Stephanie A. Robert, Ph.D., is a co-investigator for the project entitled the
National Health Measurement Study in this research program.
Dr. Robert received her doctoral degree in Sociology and Social Work at the University of Michigan. She is an Associate Professor in the School of Social Work at the University of Wisconsin. Dr. Robert is also co-director of the Robert Wood Johnson Health and Society Scholars Program in the Department of Population Health Sciences at the University of Wisconsin.
Dr. Robert’s research and professional specialties include the social determinants of health, aging and health, socioeconomic status and health over the life course, and long-term care policies. She is currently conducting a study funded by the National Institute on Aging that focuses on the relationship between health over the lifespan and socioeconomic status, race, and community context. She is also conducting research on a community-based long-term care pilot program in Wisconsin called "Family Care," and is examining trends in income inequality’s effect on health through a Russell Sage Foundation initiative.
Sherrill Sellers, Ph.D., is a co-investigator for the project entitled the
National Health Measurement Study in this research program.
Dr. Sellers received her doctoral degree in Sociology and Social Work at the University of Michigan. She is an Assistant Professor in the School of Social Work at the University of Wisconsin and an Adjunct Faculty Associate in the Institute for Social Research at the University of Michigan.
Dr. Sellers’ research career has focused on how, and under what conditions, race and gender independently and interactively connect to produce differences in physical and mental health outcomes. Under this broad umbrella, she has studied the extent to which goal-striving and social inequality influence health outcomes, and the relationship of race, class and gender to mental health. Dr. Sellers was recently elected to the Medical Sociology section of the American Sociological Association. She has authored numerous articles and book chapters on social and cultural factors that affect the physical and mental health of racial minorities, and is currently editing a volume, with collaborators at the University of Michigan, entitled
Research Methodology in African American Communities
.
Nancy Sweitzer, M.D., Ph.D., is a clinical co-investigator for the project entitled
Health Measurement in Patients: Tracking Clinical Outcomes in this research program.
Dr. Sweitzer received both her medical degree and a doctorate in Physiology from the University of Wisconsin.
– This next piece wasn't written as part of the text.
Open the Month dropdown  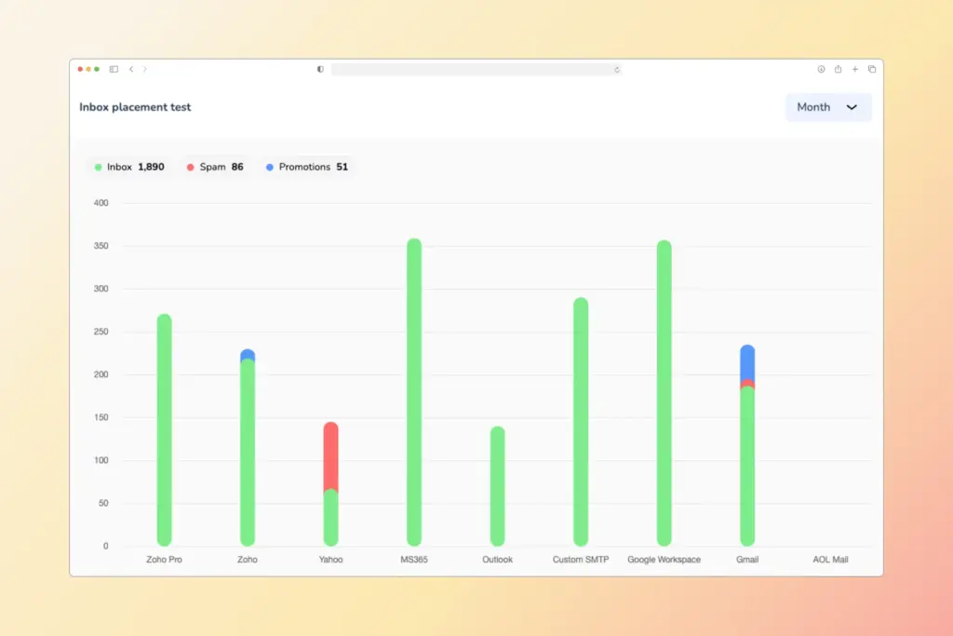pyautogui.click(x=827, y=107)
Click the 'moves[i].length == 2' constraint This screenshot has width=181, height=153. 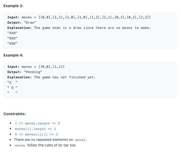(x=35, y=129)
She completed residency training in Internal Medicine, and fellowships in cardiology, heart failure, and cardiac transplantation at Brigham and Women’s Hospital at the Harvard Medical School. Dr. Sweitzer is an Assistant Professor of Medicine at the University of Wisconsin.
As director of the UW Health Heart Failure Program, Dr. Sweitzer is involved in several multi-center trials of therapy and interventions in heart failure. As a clinician-scientist, her research focuses on the physiology of heart failure, abnormalities of the cardiovascular system associated with aging, non-invasive assessment of age-related pathology, and targeted interventions aimed at slowing the vascular stiffening seen with age, hypertension, diabetes and obesity. Dr. Sweitzer is also involved in medical student and graduate-level teaching, and was awarded a Harvard Medical School teaching award for Best Lecturer in Integrated Human Physiology in 2001.
Steven R. Tally, Ph.D., is the project manager for the project entitled
Health Measurement in Patients: Tracking Clinical Outcomes in this research program.
Dr. Tally received his doctoral degree in Human Development at the University of California, Irvine, and his M.A. in Experimental Psychology from San Diego State University. He is currently employed as a project manager in the Department of Family and Preventive Medicine at the University of California, San Diego.
Dr. Tally’s interests and areas of specialization include cross-cultural differences in socio-emotional states, instrument and scale validation, and health care utilization in elderly populations. Dr. Tally has previously worked as a statistical and methodological consultant in the private sector and served as research director and senior statistician for a national survey research firm.